____ Records for this exercise
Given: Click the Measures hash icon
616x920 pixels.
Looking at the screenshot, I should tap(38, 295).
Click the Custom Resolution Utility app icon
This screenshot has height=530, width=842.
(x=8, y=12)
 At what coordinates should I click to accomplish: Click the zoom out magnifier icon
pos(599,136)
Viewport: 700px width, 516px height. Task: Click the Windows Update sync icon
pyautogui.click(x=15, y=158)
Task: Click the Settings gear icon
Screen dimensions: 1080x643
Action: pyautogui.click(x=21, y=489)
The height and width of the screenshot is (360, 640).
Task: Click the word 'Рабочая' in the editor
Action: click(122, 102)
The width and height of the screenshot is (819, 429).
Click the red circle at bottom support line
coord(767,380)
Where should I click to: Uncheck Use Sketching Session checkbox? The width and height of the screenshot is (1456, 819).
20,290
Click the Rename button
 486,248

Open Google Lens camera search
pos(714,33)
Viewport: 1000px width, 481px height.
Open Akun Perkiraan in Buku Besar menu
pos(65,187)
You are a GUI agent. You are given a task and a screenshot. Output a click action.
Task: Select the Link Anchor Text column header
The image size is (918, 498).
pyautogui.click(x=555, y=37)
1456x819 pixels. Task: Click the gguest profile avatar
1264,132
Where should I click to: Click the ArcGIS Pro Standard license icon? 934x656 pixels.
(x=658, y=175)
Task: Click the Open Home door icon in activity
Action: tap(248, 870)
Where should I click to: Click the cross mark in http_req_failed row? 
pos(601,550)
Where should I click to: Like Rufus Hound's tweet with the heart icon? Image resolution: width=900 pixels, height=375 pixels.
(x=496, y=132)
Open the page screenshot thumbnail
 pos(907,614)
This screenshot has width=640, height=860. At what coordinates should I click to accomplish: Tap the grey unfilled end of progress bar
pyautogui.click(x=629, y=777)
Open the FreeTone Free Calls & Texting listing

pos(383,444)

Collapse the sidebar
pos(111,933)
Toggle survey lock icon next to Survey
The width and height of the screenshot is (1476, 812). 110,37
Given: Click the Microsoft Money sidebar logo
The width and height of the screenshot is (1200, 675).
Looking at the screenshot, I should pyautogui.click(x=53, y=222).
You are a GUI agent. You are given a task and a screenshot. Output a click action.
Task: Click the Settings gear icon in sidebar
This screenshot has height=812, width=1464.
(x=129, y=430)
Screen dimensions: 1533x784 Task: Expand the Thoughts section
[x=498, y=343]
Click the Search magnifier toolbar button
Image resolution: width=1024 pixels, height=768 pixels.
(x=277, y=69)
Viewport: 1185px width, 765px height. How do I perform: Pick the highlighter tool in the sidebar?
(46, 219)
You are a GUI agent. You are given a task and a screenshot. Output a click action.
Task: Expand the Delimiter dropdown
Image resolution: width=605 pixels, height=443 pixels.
________
■ Problem description
Rewrite every entry above with "Settings gear icon" changed to "Settings cog icon", keeping everything else the same.

■ Task solution
Given: Click the Measures hash icon
616x920 pixels.
Looking at the screenshot, I should tap(38, 295).
Click the Custom Resolution Utility app icon
This screenshot has height=530, width=842.
(x=8, y=12)
 At what coordinates should I click to accomplish: Click the zoom out magnifier icon
pos(599,136)
Viewport: 700px width, 516px height. Task: Click the Windows Update sync icon
pyautogui.click(x=15, y=158)
Task: Click the Settings cog icon
Screen dimensions: 1080x643
Action: pyautogui.click(x=21, y=489)
The height and width of the screenshot is (360, 640).
Task: Click the word 'Рабочая' in the editor
Action: click(122, 102)
The width and height of the screenshot is (819, 429).
Click the red circle at bottom support line
coord(767,380)
Where should I click to: Uncheck Use Sketching Session checkbox? The width and height of the screenshot is (1456, 819).
20,290
Click the Rename button
 486,248

Open Google Lens camera search
pos(714,33)
Viewport: 1000px width, 481px height.
Open Akun Perkiraan in Buku Besar menu
pos(65,187)
You are a GUI agent. You are given a task and a screenshot. Output a click action.
Task: Select the Link Anchor Text column header
The image size is (918, 498).
pyautogui.click(x=555, y=37)
1456x819 pixels. Task: Click the gguest profile avatar
1264,132
Where should I click to: Click the ArcGIS Pro Standard license icon? 934x656 pixels.
(x=658, y=175)
Task: Click the Open Home door icon in activity
Action: tap(248, 870)
Where should I click to: Click the cross mark in http_req_failed row? 
pos(601,550)
Where should I click to: Like Rufus Hound's tweet with the heart icon? Image resolution: width=900 pixels, height=375 pixels.
(x=496, y=132)
Open the page screenshot thumbnail
 pos(907,614)
This screenshot has width=640, height=860. At what coordinates should I click to accomplish: Tap the grey unfilled end of progress bar
pyautogui.click(x=629, y=777)
Open the FreeTone Free Calls & Texting listing

pos(383,444)

Collapse the sidebar
pos(111,933)
Toggle survey lock icon next to Survey
The width and height of the screenshot is (1476, 812). 110,37
Given: Click the Microsoft Money sidebar logo
The width and height of the screenshot is (1200, 675).
Looking at the screenshot, I should pyautogui.click(x=53, y=222).
You are a GUI agent. You are given a task and a screenshot. Output a click action.
Task: Click the Settings cog icon in sidebar
This screenshot has height=812, width=1464.
(x=129, y=430)
Screen dimensions: 1533x784 Task: Expand the Thoughts section
[x=498, y=343]
Click the Search magnifier toolbar button
Image resolution: width=1024 pixels, height=768 pixels.
(x=277, y=69)
Viewport: 1185px width, 765px height. How do I perform: Pick the highlighter tool in the sidebar?
(46, 219)
You are a GUI agent. You are given a task and a screenshot. Output a click action.
Task: Expand the Delimiter dropdown
Image resolution: width=605 pixels, height=443 pixels.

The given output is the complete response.